Tax Group Pushes For Permanent ITFA
The Council for Citizens Against Government Waste (CCAGW) is urging its members to press their senators to vote for the permanent moratorium on Internet taxes that could get a vote on the Senate floor as early as this week.
Many Republicans, as well as cable operators and other ISPs are big fans of the permanent tax moratorium.
"Concerned Taxpayer, your participation in this grassroots drive is so vitally important because if the Internet tax moratorium is not made permanent and is instead allowed to expire, Americans will face a tax hike estimated at $14.7 billion annually," said CCAGW President Thomas Schatz in an e-mail to supporters. "This new multibillion-dollar tax burden will not only stifle the Internet as a vital engine of economic growth, it will also penalize the tens of millions of Americans who now spend much of their work time and playtime online."

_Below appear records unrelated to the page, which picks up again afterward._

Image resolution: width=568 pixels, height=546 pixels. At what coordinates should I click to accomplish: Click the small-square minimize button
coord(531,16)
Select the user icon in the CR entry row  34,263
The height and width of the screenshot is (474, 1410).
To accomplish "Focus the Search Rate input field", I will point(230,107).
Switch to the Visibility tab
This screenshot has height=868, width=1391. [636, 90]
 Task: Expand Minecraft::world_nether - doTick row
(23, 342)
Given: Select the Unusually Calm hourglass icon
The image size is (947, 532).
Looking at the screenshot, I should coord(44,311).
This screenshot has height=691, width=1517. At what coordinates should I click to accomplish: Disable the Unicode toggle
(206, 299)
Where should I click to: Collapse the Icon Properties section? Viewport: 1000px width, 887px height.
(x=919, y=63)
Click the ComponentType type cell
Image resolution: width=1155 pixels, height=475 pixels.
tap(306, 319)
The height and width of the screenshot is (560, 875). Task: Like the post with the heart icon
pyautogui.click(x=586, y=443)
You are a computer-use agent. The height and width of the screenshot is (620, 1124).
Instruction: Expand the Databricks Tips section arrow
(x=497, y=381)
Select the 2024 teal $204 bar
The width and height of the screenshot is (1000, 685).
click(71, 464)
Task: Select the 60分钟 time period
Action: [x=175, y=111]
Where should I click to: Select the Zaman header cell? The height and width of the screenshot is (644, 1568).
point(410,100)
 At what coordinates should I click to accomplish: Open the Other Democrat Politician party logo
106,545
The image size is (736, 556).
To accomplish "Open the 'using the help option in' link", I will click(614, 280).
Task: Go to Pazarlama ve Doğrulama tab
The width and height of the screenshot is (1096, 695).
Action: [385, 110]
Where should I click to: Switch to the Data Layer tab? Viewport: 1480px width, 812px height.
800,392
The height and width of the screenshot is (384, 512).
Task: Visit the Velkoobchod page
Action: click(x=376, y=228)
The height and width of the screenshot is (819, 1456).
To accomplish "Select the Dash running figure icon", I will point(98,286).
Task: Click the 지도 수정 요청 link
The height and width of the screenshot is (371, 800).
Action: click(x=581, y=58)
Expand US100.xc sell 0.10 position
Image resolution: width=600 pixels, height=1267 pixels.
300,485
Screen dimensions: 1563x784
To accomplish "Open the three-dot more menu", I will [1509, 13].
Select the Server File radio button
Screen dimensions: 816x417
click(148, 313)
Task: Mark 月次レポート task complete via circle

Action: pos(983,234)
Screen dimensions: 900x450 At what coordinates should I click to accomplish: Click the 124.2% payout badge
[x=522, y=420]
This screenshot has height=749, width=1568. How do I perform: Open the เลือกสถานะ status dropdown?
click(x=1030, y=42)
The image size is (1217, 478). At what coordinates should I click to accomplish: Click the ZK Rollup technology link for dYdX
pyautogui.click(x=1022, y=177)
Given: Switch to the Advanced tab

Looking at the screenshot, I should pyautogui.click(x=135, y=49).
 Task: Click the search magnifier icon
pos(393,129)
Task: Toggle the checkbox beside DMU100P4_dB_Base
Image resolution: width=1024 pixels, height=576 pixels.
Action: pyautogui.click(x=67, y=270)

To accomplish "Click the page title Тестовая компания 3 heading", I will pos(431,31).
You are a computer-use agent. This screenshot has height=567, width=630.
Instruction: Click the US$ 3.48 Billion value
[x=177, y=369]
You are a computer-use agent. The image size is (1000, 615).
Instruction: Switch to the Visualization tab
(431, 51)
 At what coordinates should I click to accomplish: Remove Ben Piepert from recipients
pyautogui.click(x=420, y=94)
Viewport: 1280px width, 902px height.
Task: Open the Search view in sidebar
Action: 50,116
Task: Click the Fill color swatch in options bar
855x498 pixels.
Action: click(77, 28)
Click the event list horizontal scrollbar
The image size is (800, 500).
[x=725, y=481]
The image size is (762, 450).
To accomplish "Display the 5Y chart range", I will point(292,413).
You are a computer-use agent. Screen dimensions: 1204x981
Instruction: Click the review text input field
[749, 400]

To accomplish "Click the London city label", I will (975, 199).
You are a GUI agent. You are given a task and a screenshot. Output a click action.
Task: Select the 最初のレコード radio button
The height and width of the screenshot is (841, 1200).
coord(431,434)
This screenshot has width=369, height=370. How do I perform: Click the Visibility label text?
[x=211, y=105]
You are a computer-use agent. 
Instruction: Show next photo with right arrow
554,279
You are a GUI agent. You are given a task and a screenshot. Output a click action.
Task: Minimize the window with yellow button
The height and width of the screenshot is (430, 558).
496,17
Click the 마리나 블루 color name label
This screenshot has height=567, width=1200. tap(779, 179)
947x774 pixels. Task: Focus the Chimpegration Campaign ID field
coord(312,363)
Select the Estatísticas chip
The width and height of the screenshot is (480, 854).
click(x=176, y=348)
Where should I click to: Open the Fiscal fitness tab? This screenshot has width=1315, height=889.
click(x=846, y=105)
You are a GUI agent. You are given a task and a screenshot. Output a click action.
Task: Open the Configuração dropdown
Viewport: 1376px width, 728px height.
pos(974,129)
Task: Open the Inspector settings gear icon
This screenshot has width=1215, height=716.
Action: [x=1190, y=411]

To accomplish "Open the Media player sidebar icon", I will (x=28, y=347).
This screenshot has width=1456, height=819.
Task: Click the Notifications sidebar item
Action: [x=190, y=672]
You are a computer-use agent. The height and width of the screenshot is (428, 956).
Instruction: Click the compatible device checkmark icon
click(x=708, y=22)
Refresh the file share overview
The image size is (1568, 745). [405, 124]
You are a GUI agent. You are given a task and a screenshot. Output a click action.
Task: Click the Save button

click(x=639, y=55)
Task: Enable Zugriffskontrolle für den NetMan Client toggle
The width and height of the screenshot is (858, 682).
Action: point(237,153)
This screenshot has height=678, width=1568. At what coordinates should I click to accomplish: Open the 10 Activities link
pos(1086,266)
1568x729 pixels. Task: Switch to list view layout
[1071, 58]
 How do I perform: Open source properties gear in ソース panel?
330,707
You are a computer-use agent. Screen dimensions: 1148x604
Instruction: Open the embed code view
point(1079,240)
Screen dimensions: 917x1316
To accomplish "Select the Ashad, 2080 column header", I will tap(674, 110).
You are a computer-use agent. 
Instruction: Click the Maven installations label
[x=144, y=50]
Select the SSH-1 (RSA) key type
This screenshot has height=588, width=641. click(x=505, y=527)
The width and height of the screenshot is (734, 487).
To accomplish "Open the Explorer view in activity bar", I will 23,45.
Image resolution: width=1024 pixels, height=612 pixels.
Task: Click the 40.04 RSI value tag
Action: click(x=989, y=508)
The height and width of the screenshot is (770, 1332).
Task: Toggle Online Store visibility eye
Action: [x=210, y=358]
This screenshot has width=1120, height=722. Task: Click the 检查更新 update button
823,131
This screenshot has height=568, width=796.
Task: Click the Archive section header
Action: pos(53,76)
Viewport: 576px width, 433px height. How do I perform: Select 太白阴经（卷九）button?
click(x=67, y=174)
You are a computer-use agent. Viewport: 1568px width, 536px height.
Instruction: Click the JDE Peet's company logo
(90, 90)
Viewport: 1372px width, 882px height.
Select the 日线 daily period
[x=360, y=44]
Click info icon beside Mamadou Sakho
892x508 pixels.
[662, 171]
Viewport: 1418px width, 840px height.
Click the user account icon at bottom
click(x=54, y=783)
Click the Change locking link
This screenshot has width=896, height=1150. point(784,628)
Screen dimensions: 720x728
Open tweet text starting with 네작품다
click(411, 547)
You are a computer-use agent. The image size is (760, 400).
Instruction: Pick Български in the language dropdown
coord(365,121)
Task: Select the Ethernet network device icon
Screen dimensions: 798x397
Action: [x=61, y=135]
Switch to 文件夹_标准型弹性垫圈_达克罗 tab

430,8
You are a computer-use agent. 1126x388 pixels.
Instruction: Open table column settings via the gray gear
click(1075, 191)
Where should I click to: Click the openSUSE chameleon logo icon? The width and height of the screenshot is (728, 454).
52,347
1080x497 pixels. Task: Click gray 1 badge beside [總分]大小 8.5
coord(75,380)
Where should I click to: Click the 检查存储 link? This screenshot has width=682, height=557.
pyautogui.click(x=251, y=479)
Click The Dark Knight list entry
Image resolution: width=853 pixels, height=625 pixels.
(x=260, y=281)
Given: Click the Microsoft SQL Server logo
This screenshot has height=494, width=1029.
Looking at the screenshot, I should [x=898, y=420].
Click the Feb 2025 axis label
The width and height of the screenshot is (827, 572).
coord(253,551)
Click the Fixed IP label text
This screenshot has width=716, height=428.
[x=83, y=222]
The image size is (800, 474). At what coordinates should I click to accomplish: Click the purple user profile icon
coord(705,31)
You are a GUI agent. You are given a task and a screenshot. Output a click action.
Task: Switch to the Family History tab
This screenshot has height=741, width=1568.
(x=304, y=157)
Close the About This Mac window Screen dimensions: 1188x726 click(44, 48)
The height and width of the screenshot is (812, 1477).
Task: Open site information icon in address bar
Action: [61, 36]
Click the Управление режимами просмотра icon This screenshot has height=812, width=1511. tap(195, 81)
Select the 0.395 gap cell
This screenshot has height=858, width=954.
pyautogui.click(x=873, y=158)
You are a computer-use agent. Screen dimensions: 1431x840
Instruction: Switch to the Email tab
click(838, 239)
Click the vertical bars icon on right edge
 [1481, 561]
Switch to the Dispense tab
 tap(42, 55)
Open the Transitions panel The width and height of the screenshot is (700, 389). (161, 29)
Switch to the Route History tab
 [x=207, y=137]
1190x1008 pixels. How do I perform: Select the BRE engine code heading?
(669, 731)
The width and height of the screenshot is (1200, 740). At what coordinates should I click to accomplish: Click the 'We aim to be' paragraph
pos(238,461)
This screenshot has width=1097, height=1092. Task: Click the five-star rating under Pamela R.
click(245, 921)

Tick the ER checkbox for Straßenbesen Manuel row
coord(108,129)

The Permanent Internet Tax Freedom Act, which has already passed in the House as part of a trade bill last year, was stripped from the bill that eventually passed the Senate, though the non-permanent Internet Tax Freedom Act (ITFA) was renewed for a year as part of the associated omnibus spending bill.
The Permanent ITFA prevents taxes on Internet access and gradually phases out the handful of taxes that were grandfathered when the bill was first passed in 1998.
One of those states was Illinois and Sen. Dick Durbin (D-Ill.) led the effort to get the bill struck from the trade bill. He said he supported it, but only combined with another bill, the Marketplace Fairness Act, that would allow local taxes on Internet purchases to help make up for the revenue that would be lost in the tax phase-out, of which Republicans and ISPs are not big fans.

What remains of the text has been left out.